Evidentemente, yo estaba en estado de shock porque de no estarlo me habría desmayado. En vez de desmayarme, lo que hice fue ponerme a caminar tomando como referencia el borde de aquella fosa, con la intención de iluminar todos y cada uno de los rincones de aquel infierno de cadáveres. Gabriel se acercó a mí poco después de iniciar mi paseo de reconocimiento, y al asomarse a aquel espectáculo de muerte, se apoyó con fuerza sobre mi hombro derecho y musitó: «Joder, ¿qué es esto?». No podíamos dejar de mirar hacia el interior de la fosa, mientras seguíamos caminando lentamente por su borde. Era tan real que parecía irreal. Ya no sentíamos el pestazo de la putrefacción de aquellos cadáveres que nos había golpeado al entrar en aquel lugar. Creo que el hecho de que la linterna solamente iluminara un espacio muy limitado nos permitía seguir nuestro recorrido, ya que de haber podido iluminar completamente aquel lugar, no tengo la menor duda de que no habríamos podido soportarlo. Aun así, llegó el momento en el que no pudimos continuar más. La linterna iluminó unas piernecitas desnudas que parecían ser de un bebé que estaba boca abajo, con el resto del cuerpo sepultado entre dos cadáveres.
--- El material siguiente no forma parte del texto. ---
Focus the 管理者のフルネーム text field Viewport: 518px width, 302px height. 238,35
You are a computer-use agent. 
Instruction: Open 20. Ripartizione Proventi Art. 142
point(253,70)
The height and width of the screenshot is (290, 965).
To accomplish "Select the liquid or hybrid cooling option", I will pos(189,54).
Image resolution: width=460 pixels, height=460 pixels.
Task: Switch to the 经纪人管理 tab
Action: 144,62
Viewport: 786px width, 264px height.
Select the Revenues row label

—¡Dios mío! ¿Dónde nos hemos metido, Abel? —preguntó Gabriel con la voz trémula.

—No lo sé. Lo único que no entiendo es por qué seguimos aquí.
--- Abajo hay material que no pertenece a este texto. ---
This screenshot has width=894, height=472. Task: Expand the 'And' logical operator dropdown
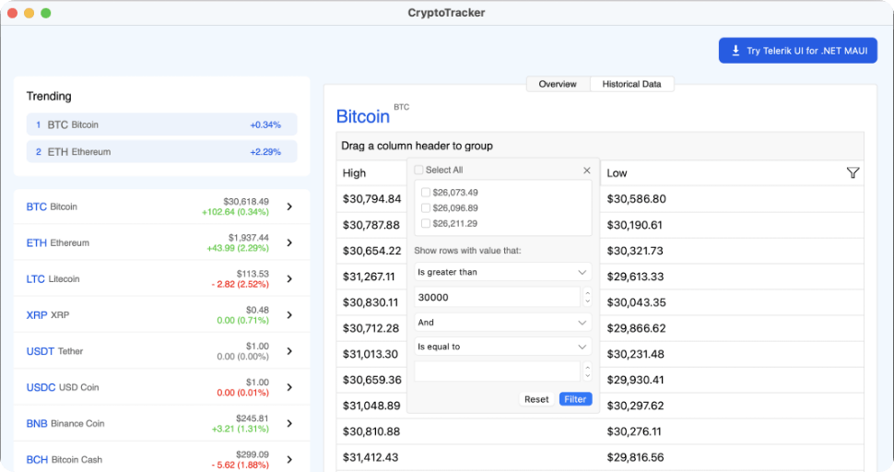point(502,323)
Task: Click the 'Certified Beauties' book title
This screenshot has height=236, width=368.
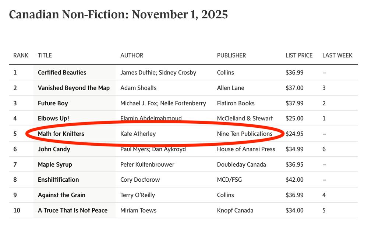Action: 62,73
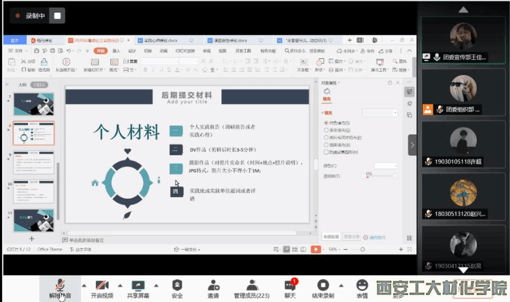Open the 聊天 chat panel
The image size is (510, 302).
click(x=290, y=288)
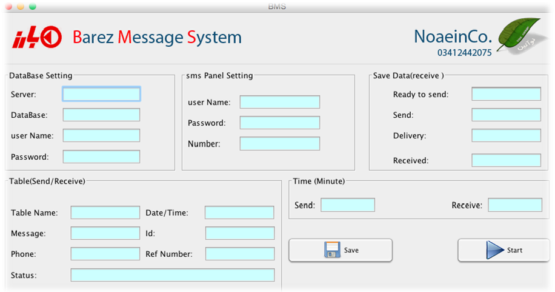Click the Time Receive minutes field
The width and height of the screenshot is (555, 292).
(x=515, y=205)
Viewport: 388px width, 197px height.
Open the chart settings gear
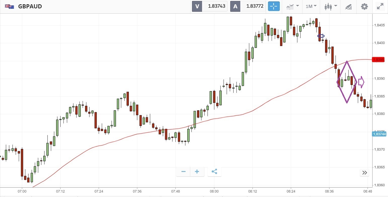tap(364, 6)
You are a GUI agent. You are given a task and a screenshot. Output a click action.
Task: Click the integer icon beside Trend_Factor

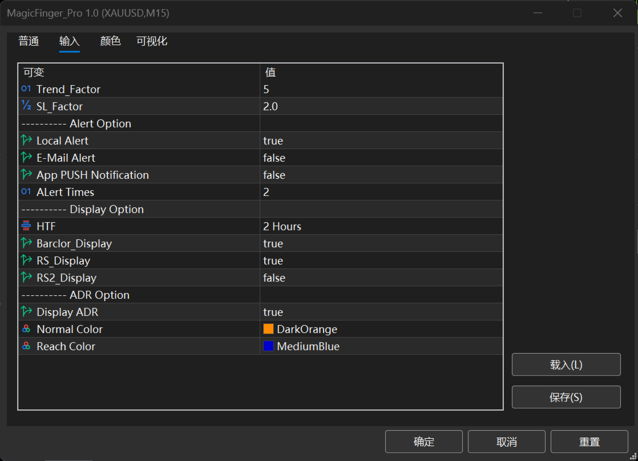26,89
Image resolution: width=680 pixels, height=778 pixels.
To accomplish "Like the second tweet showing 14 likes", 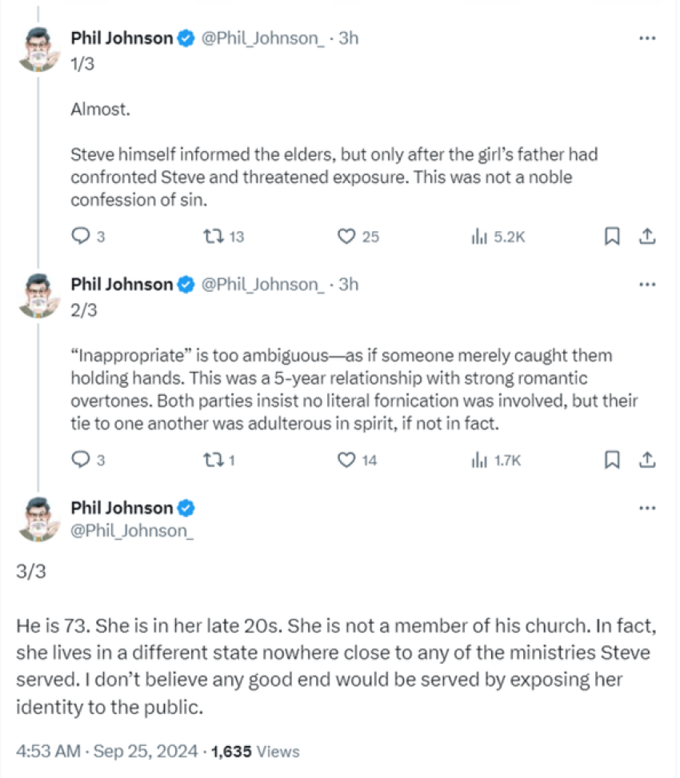I will (345, 460).
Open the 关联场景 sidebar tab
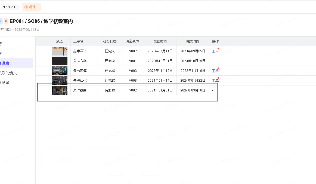 (x=5, y=83)
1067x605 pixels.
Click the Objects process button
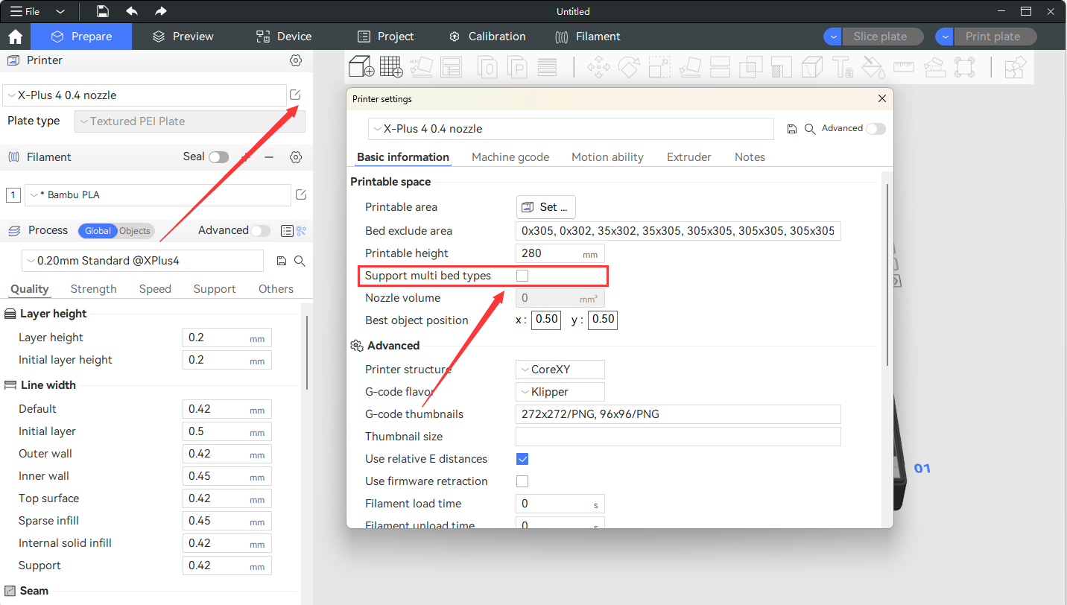coord(135,231)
—Es verdad, vámonos a casa y que mi padre llame a quien tenga que llamar.

Nos dimos media vuelta y volvimos hacia atrás. Había tenido la precaución de buscar una referencia dentro de la fosa antes de ponerme a pasear por su borde, para poder volver si hiciera falta al lugar en el que se había quedado Gabriel vomitando o a la escalera por la que habíamos bajado hasta allí. Esa referencia era un zapato rojo de tacón de aguja, que estaba muy cerca del borde de la fosa, sin ningún pie en su interior, aclaro. Encontramos el zapato sin problemas, así que solamente había que darse la vuelta, caminar unos metros y estaríamos a los pies de la escalera de caracol. Sin embargo, un nuevo incidente retrasó un poco más nuestra salida de aquel lugar. De la nada absoluta cayó algo en la fosa, estrellándose delante de nosotros, aunque a muchos metros de distancia. La linterna no alcanzaba a iluminar el lugar exacto en el que había caído lo que seguramente era un nuevo cadáver. Eso podía explicar aquel gemido enmudecido que habíamos escuchado antes. Alguien había matado a una persona, encima de nuestras cabezas, y luego había lanzado el cuerpo a la fosa. Si eso había ocurrido estando nosotros allí, por lógica el asesino nos había visto y corríamos peligro. No había tiempo que perder, teníamos que salir de allí inmediatamente.